CHICAGO — The mystery surrounding why certain ancient birds survived the mass extinction event that wiped out the dinosaurs 66 million years ago is closer to being solved. Two recent studies shed light on the significance of molting, the process by which birds shed and regrow their feathers, in determining the fate of prehistoric avian species. Feathers are a defining characteristic of birds, serving multiple functions such as flight, camouflage, and protection. Understanding the evolution of the molting process and its variations across bird groups is crucial for comprehending bird evolution and survival.
“Feathers are involved in so many different functions,” says Jingmai O’Connor, associate curator of fossil reptiles at Chicago’s Field Museum, in a media release. “We want to know how this process evolved, how it differed across bird groups, and how it shaped bird evolution and survivability.”
One of the studies reports the discovery of preserved feathers in amber from a 99-million-year-old baby bird. The feathers offer evidence of juvenile molting and reveal a unique combination of characteristics not found in modern birds. The bird likely belonged to an extinct group called the Enantiornithines, which were highly precocial, meaning they were born with feathers and relatively self-sufficient. This discovery suggests that these ancient birds experienced a simultaneous molt, shedding all their feathers at once.
“When the asteroid hit, global temperatures would have plummeted and resources would have become scarce, so not only would these birds have even higher energy demands to stay warm, but they didn’t have the resources to meet them,” adds O’Connor, who went on to say the rapid molt of Enantiornithines could have posed challenges during periods of environmental stress.

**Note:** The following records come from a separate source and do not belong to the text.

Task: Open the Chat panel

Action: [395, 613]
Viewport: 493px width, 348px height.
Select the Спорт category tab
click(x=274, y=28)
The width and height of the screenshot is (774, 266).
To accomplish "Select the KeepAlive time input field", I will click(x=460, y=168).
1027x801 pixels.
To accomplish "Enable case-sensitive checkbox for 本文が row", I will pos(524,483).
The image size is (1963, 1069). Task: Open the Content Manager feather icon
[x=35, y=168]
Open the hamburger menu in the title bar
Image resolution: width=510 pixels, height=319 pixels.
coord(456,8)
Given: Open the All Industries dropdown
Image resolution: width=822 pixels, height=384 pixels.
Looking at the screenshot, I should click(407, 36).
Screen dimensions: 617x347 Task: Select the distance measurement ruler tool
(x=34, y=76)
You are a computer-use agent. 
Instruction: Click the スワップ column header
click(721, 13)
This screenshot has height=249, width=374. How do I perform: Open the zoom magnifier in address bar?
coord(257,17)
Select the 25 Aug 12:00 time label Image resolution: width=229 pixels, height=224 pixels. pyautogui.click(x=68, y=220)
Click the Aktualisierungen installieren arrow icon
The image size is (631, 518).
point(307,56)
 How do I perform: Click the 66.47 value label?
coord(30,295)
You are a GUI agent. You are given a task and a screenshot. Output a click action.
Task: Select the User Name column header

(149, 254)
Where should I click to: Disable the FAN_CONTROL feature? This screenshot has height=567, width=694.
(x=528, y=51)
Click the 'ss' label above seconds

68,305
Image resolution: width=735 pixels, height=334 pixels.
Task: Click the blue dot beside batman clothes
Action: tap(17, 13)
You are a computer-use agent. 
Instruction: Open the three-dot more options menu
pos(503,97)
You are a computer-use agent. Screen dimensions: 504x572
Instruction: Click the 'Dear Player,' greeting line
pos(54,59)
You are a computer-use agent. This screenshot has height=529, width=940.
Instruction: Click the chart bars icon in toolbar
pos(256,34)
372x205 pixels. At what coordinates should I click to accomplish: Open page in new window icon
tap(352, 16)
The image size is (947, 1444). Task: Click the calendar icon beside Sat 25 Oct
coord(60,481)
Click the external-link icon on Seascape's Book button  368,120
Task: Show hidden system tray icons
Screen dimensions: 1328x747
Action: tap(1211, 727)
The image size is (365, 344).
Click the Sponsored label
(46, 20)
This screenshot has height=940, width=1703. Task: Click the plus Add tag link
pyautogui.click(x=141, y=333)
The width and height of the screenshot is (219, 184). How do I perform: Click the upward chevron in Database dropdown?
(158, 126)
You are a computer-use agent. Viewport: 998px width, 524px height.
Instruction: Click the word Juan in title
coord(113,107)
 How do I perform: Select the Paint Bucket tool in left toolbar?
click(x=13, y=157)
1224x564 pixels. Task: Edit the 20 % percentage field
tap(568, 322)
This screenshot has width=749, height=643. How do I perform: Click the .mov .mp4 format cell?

In a separate study, O’Connor and Field Museum post-doctoral researcher Yosef Kiat investigated molting patterns in modern birds to better understand the evolution of the process. The researchers explored the presence of active molting in a sample of modern bird specimens stored at the Field Museum. The findings revealed that birds with sequential molting, gradually replacing a few feathers at a time, were more prevalent than those with simultaneous molting, where all flight feathers fall out and regrow within a few weeks. Simultaneous molting is primarily observed in aquatic birds that do not rely heavily on flight.
The scarcity of evidence for molting in fossil birds aligns with the study’s hypothesis that simultaneous molters are less represented in the fossil record. O’Connor suggests that the absence of molting fossil birds indicates that prehistoric birds may have molted less frequently or underwent a simultaneous molt not on an annual basis like most modern birds.
The studies emphasize the importance of molting in understanding the survival of prehistoric birds. Differences in molting processes between ancient and modern birds offer valuable insights into the factors contributing to the survival of certain avian species after the mass extinction event. While molt alone may not be the sole determinant, it appears to have played a significant role in shaping the evolutionary success of avian dinosaurs, leading to the emergence of the diverse bird species we see today.
The findings are published in the journal Communications Biology.